Verapamil as Therapy for Children and Young Adults With Dravet Syndrome

March 22, 2021 updated by: Gillette Children's Specialty Healthcare

Verapamil as Adjunctive Seizure Therapy for Children and Young Adults With Dravet Syndrome

This study will assess how well the drug verapamil can improve control of seizures and dysautonomia symptoms in children and young adults diagnosed with Dravet syndrome. The safety of verapamil when given with all concomitant medications will also be assessed.

Study Overview

Status

Completed

Conditions

Intervention / Treatment

Detailed Description

Dravet syndrome (DS) is a devastating form of pediatric seizure disorder (epilepsy), often related to abnormalities of one of the genes that controls sodium channel function in the brain (SCN1A). Most children with DS experience continued seizures even with optimal treatment of currently available anti-seizure therapies [1]. Many of these seizures are prolonged, and can be life threatening.

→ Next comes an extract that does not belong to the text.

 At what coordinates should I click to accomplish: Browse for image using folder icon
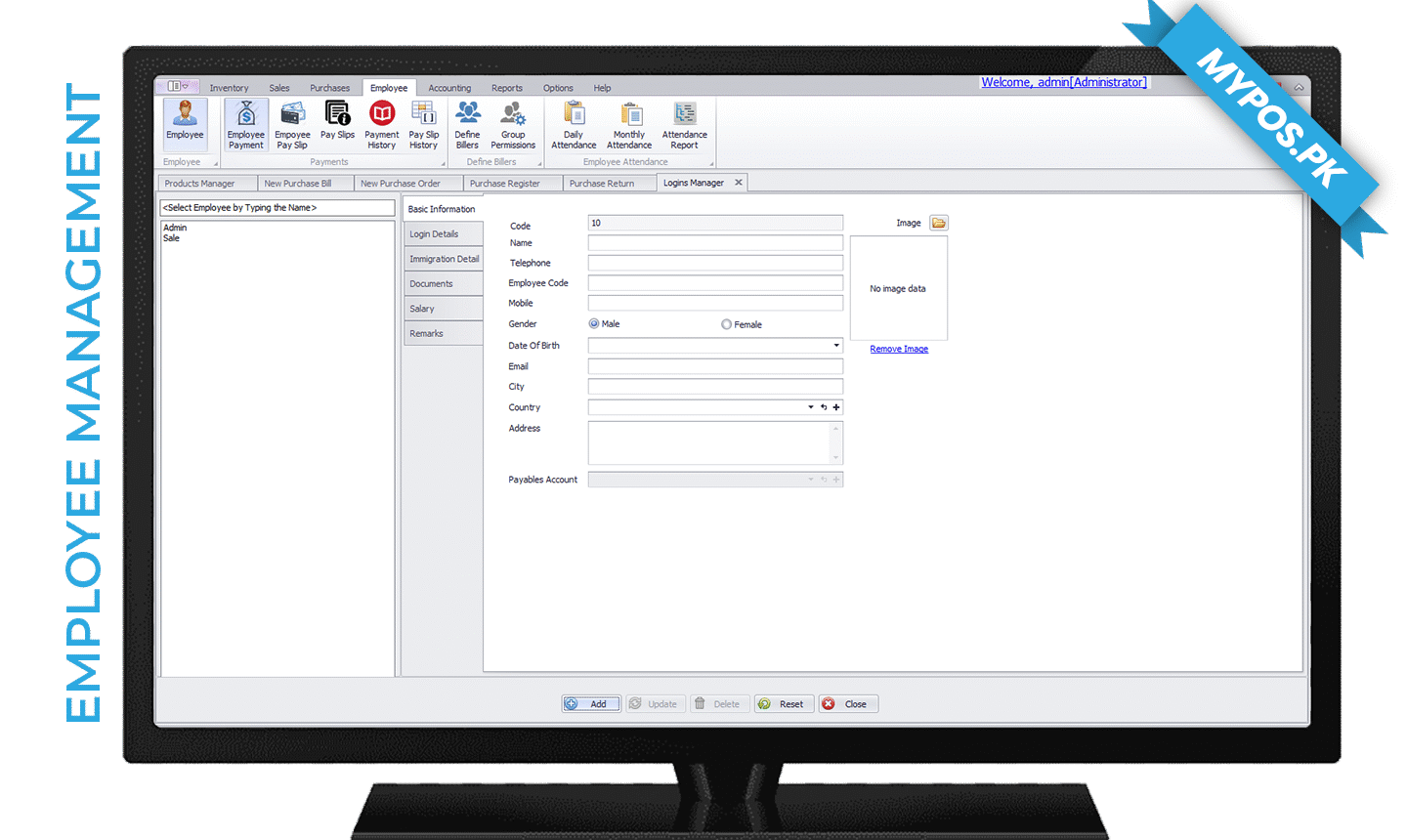click(x=939, y=223)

This pilot study will assess the efficacy of verapamil in improving control of seizures in children and young adults DS. This will be done by adding verapamil as open label adjunctive therapy to medications already being given. Investigators will assess the effect of verapamil therapy on seizure control and on signs of autonomic dysfunction observable to the parents/guardians. Signs of autonomic function include body temperature regulation, sweating, heart rate, pupil size, and flushing of the skin. Iannetti, et al reported treating 2 children with clinical DS (one with an SCN1A mutation) with verapamil as adjunctive therapy [2]. Both children had a positive clinical response persisting for a number of months. No adverse effects were noted. We have treated an additional 4 children with DS with verapamil. There have been no significant adverse effects; 3 of 4 have experienced improved seizure control for months also.

Verapamil has been shown to affect autonomic tone in patients with cardiac disorders (eg. high blood pressure, heart attack). It alters the balance between parts of the autonomic nervous system's function (called sympathetic and parasympathetic function) with a shift toward decreased sympathetic tone and increased parasympathetic (vagus nerve) tone [8, 9, 10]. Verapamil is used as an effective agent to treat certain types of autonomic headaches in both adults and children. In cluster headaches, autonomic symptoms (tearing, nasal congestion, facial sweating, papillary constriction) are prominent; verapamil is an accepted treatment [11, 12].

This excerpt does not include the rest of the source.